Seniors encounter deep debt


Dale Gravelle shows off her credit card statements that she still owes money on after running up over $22,500 in debt at her home in Attleboro, Mass. Despite paying her mortgage and car payments on time, Gravelle managed to run her credit card debt up, but is now paying them off using a debt consolidation company. 
 (Associated Press / The Spokesman-Review)
Eileen Alt Powell Associated Press

NEW YORK — America’s seniors, who weathered the Great Depression or grew up in its shadow, have a reputation for frugality and saving. Of all generations, this was the one that got it right by pinching pennies, avoiding credit and putting money away for retirement and to pass on to their children.

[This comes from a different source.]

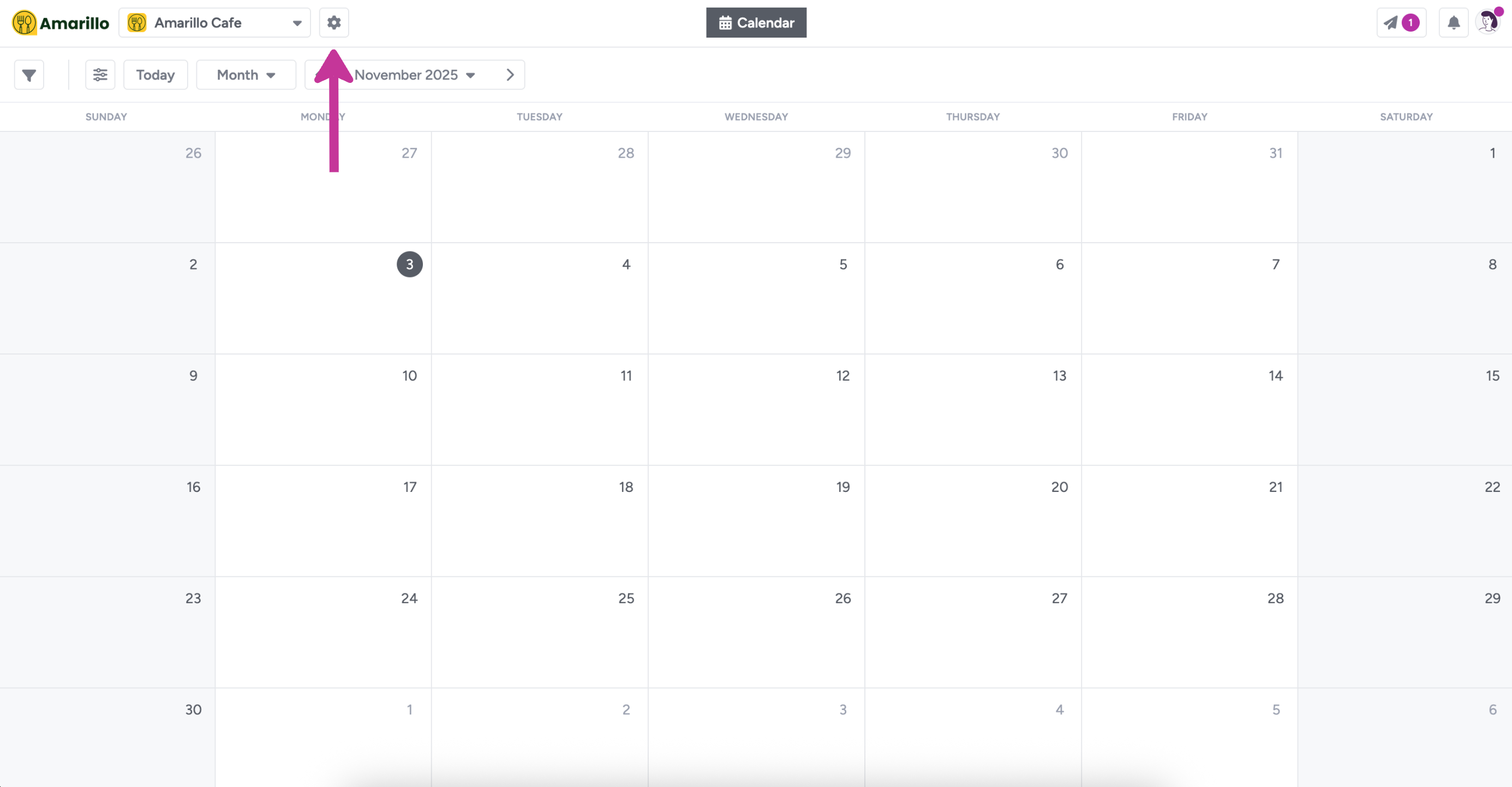This screenshot has height=787, width=1512.
Task: Open the view options sliders icon
Action: click(100, 75)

Yet an increasing number of older Americans find themselves deep in credit card debt or even filing for bankruptcy — troubles more associated with their baby boomer children and their grandchildren.

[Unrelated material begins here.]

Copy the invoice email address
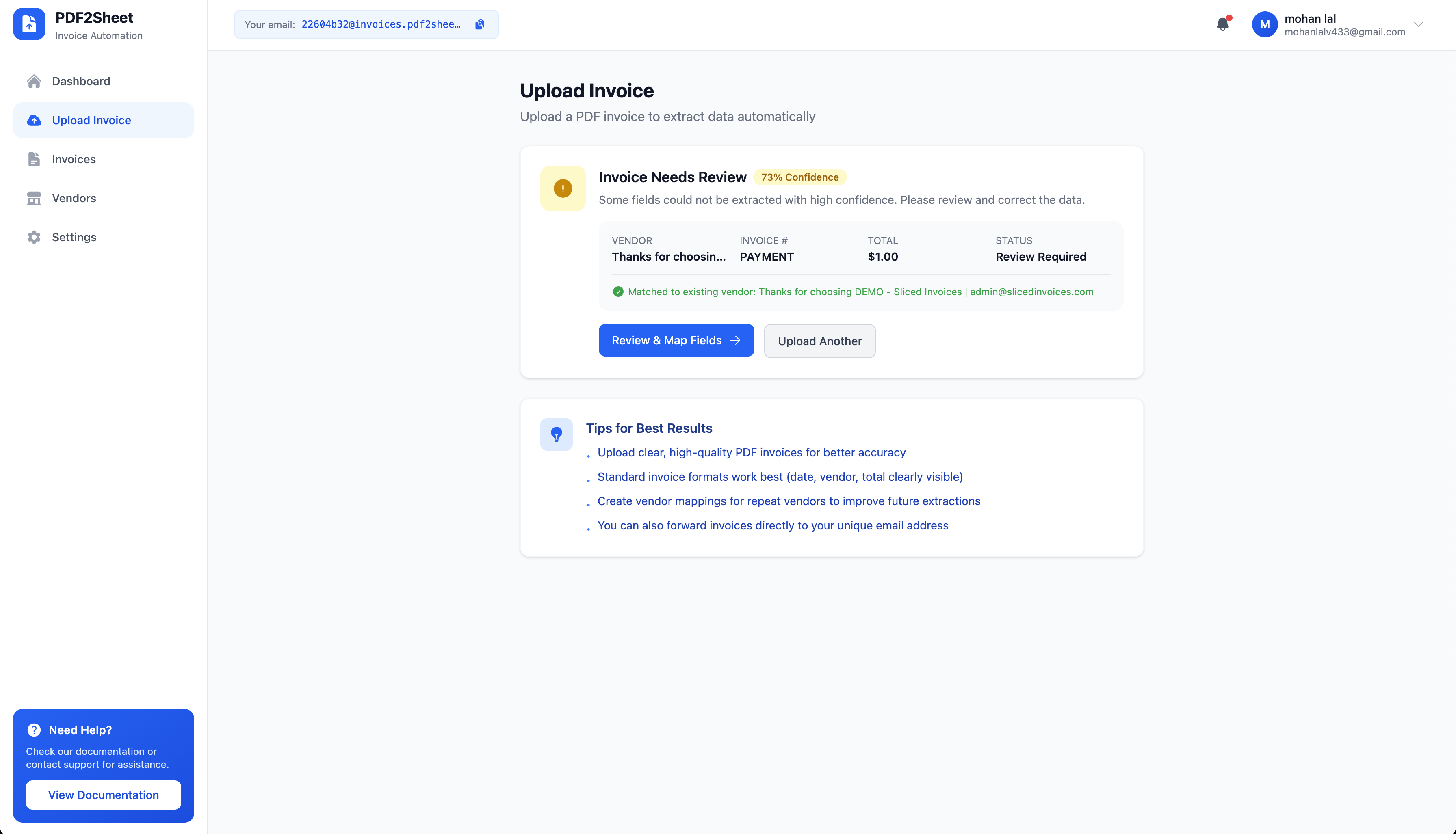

The reasons vary, but experts say some retirees are overwhelmed by rising medical expenses or find that Social Security and their pensions don’t stretch far enough. Those who lost jobs before they were ready to retire never quite caught up.

Dollie Hawkins, an 84-year-old retiree living in Miami, dates her financial problems to 1982, when the company she worked for went out of business and she lost her full-time nursing position. She said she looked long and hard for another permanent job, but could only get short-term private duty work.

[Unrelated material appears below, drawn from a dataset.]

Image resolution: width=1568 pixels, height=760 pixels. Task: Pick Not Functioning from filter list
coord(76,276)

“You fill out applications and they tell you, ‘We don’t need anyone now,’ ” she recalled. “It’s not that. It’s the age thing.”

Hawkins, a widow, said that as bills “began to crowd up on me,” she turned to credit cards and ran up some $11,000 in debt. She’s trying to pay it down, if slowly, from her Social Security benefit and meager savings.

The rapidly rising cost of health care and medications is also clobbering some seniors.

Stuart D. Zimring, president of the National Academy of Elder Law Attorneys, said he’s seeing more older couples who get into financial problems because “cash flow is not keeping pace with the cost of living, particularly the cost of health care.”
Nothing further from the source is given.